Objective: Pull out each line of the records that contains the string "pixels", and copy it in full.

Data listing:
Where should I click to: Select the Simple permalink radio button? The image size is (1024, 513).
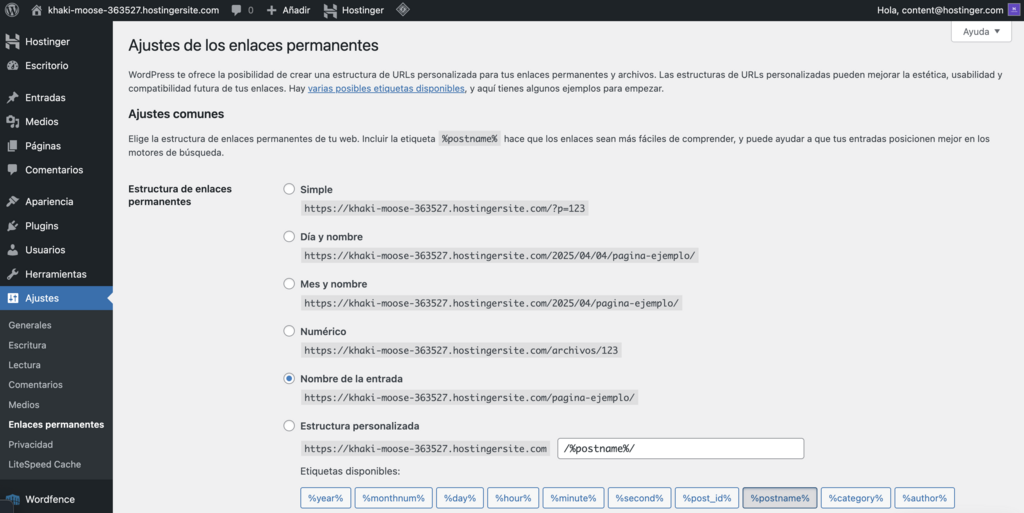pyautogui.click(x=289, y=189)
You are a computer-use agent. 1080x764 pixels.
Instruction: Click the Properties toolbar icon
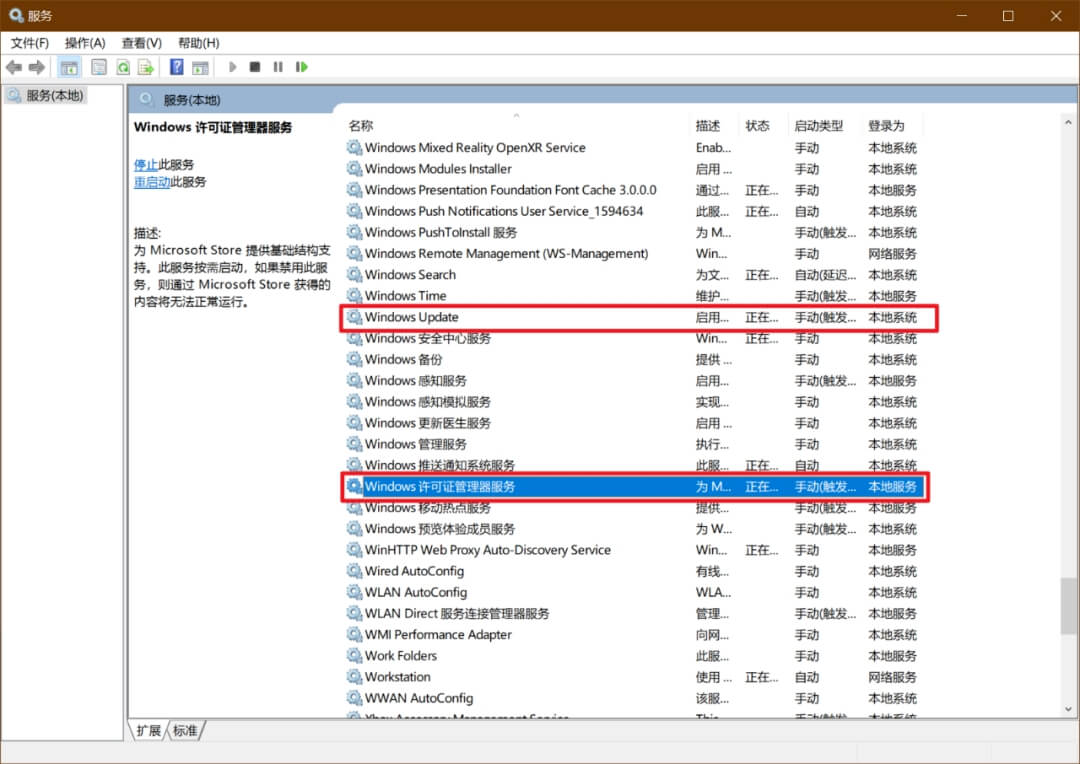click(98, 67)
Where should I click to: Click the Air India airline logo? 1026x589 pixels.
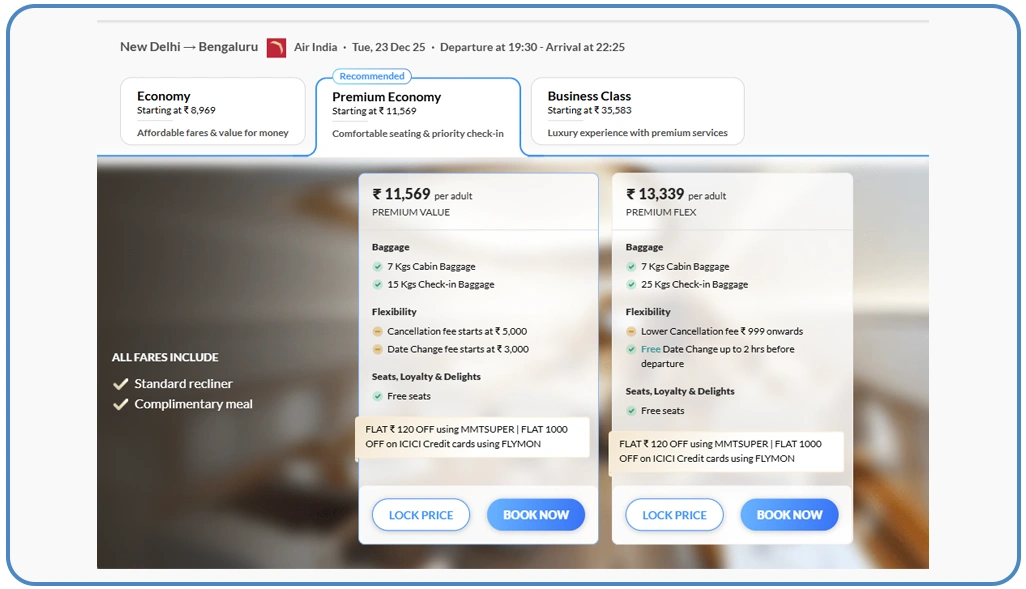(x=276, y=47)
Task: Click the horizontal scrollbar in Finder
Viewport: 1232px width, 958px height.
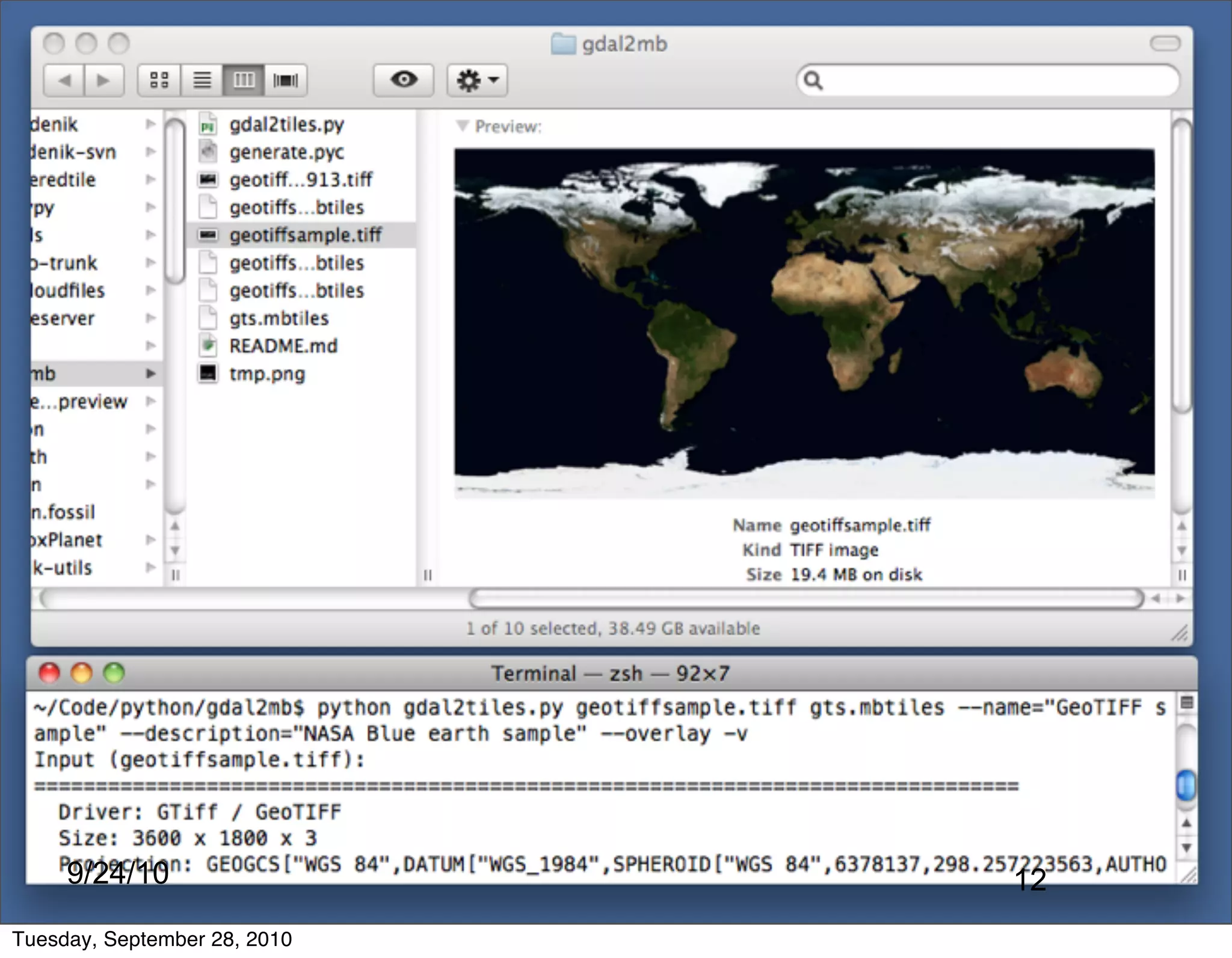Action: (x=806, y=598)
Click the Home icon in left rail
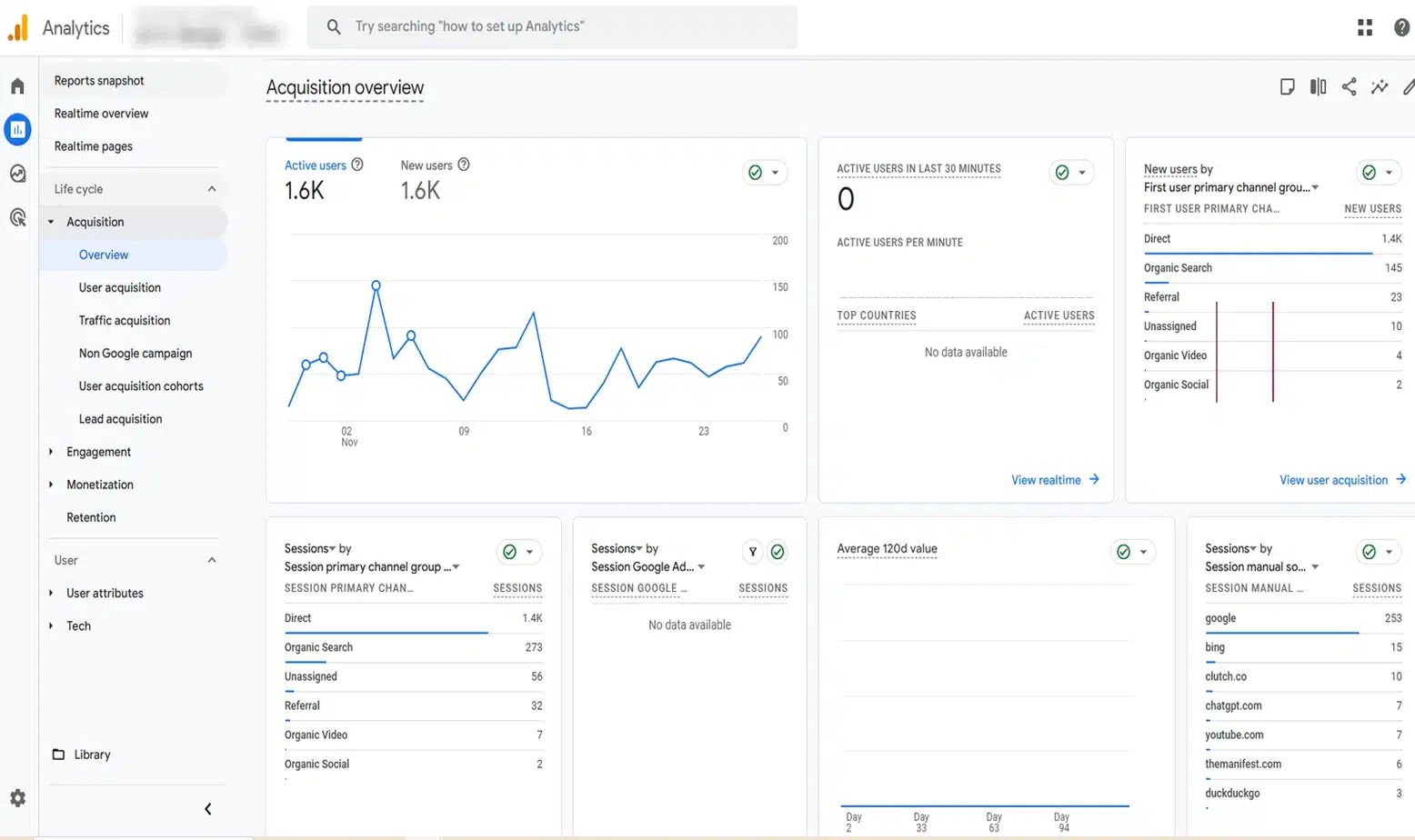 (x=17, y=86)
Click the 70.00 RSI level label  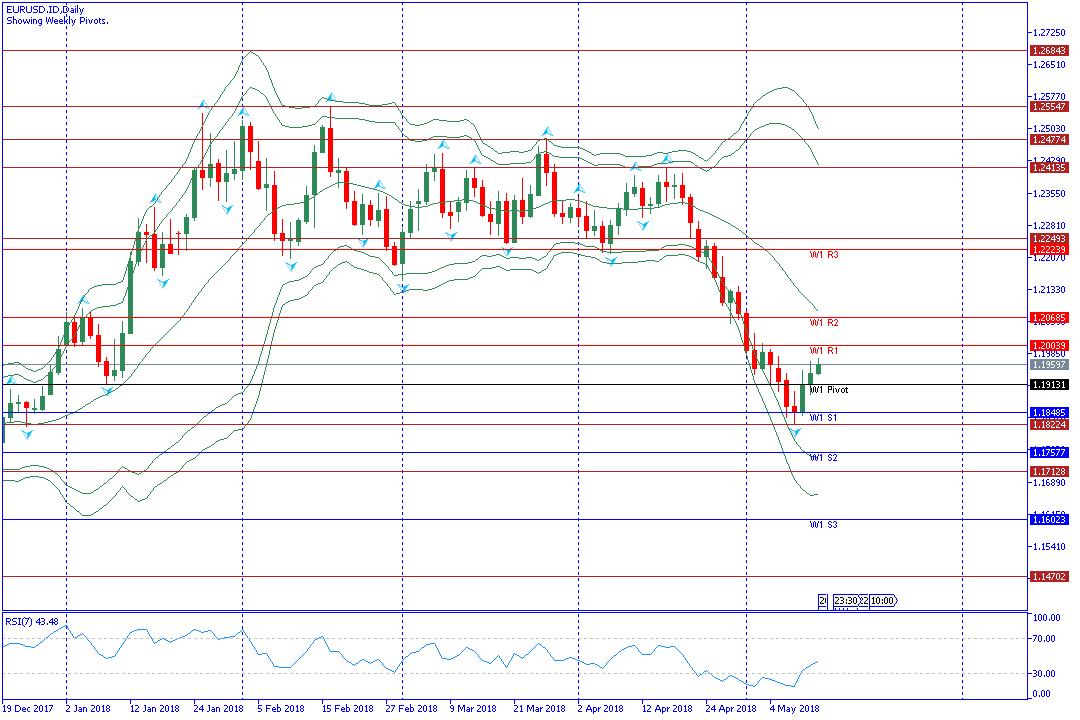[x=1044, y=638]
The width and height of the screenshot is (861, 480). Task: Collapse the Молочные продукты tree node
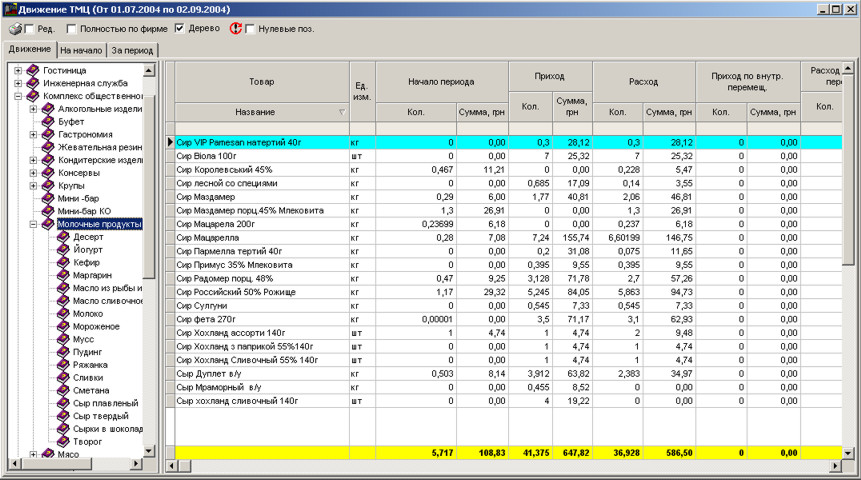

Output for this task:
You are a computer-use agent. 1080x764 pixels.
Where should I click to: Click the Air India airline logo? 1026x589 pixels.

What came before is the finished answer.